ANA-positivity represents a complex ‘At-Risk’ state for development of connective tissue disease (CTD). While ANA may become positive years in advance of clinical CTD, they are also positive in up to 25% of the population, of whom only a small fraction ultimately develop symptoms. Complex immune disturbances iare evident even among ANA-positive individuals who do not ultimately progress to overt disease [1]. In a prospective observational cohort of ANA positive individuals ‘At-Risk’ for CTD we have shown that a validated blood IFN-Score was predictive of progression to classifiable SLE [2]. However, the wider transcriptional fingerprint of the ‘At-Risk’ state and other factors modifying risk of progression are not known. We hypothesise that diverse immune processes, both independent and interacting with IFN pathway activation, could modulate risk of progression.

Purpose To investigate how peripheral blood immune cell transcriptional signatures derived by RNA Seq associate with progression or non-progression from At-Risk ANA positivity to clinically apparent CTD.

Methods Peripheral blood mononuclear cells (PBMCs) were isolated at baseline from ANA-positive At-Risk individuals demonstrating ≤1 clinical criterion for classifiable CTD, symptom duration <12 months and naive of glucocorticoid or immunosuppressive therapy. Progression was prospectively adjudicated at 12 months and defined as accrual of clinical/immunological criteria sufficient to meet classification for SLE (SLICC 2012) or other relevant CTDs. Bulk RNASeq was performed on PMBCs from 16 Progressors and 19 non-Progressors. Weighted gene co-expression network analysis (WCGNA) was performed using WCGNA package and gene ontology (GO) enrichment was envaluated using ClusterProfiler, in R Bioconductor. The top 20% genes ranked by connectivity were defined as hub genes. Major cell subsets were quantified in parallel by multiparameter flow cytometry.

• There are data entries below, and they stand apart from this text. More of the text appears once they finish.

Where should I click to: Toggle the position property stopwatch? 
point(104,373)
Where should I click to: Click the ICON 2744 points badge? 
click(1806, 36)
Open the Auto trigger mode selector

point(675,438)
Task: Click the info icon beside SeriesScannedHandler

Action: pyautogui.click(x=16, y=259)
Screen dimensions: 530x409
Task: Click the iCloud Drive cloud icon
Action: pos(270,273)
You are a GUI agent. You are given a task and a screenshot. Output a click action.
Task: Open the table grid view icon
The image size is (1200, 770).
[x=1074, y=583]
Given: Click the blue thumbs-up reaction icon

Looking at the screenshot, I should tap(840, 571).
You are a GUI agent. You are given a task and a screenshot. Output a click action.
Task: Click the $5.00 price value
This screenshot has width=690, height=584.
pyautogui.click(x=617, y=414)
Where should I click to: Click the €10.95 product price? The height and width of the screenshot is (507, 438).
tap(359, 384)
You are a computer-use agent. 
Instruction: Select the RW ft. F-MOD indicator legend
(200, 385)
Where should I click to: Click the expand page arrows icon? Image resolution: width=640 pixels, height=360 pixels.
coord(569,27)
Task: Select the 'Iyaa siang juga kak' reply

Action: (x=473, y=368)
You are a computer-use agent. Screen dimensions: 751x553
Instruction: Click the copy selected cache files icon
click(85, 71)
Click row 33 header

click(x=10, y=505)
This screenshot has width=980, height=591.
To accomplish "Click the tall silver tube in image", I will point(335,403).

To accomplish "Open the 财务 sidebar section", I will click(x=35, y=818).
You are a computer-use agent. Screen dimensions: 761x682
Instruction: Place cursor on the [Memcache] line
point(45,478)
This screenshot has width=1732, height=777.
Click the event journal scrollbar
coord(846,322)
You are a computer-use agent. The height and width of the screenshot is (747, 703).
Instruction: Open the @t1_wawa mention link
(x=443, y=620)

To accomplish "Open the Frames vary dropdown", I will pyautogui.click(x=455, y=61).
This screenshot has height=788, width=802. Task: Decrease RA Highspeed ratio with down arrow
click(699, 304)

Results 29 modules were identified by WCGNA. Eigengenes for 3 modules were significantly associated with progression status. A single, 152 gene module showed strong positive correlation with progression (R=0.55, p<0.001). Hub genes were significantly enriched for type I IFN-siganlling pathway and included established interferon stimulated genes such as IFI44 and IRF7.

Two further modules had a negative, ie protective, association with progression; a smaller 37 gene module, correlated negatively with both blood interferon score (R=-0.46, p=0.005) and with progression (R=-0.43, p=0.01). A larger 252 gene module was also negatively related to progression (R=-0.43, p=0.009) and demonstrated significant pathway enrichment for regulation of cell morphogenesis and actin cyctoskeleton organisation.

Conclusions We identify novel modular transcriptomic signatures implicated in SLE disease initiation. We show (i) IFN-pathway activation is the single strongest transcriptomic risk marker of progression from the ‘At Risk state’ and (ii) we identify 2 novel protective signatures in peripheral blood immune cells for which further functionally characterization is ongoing.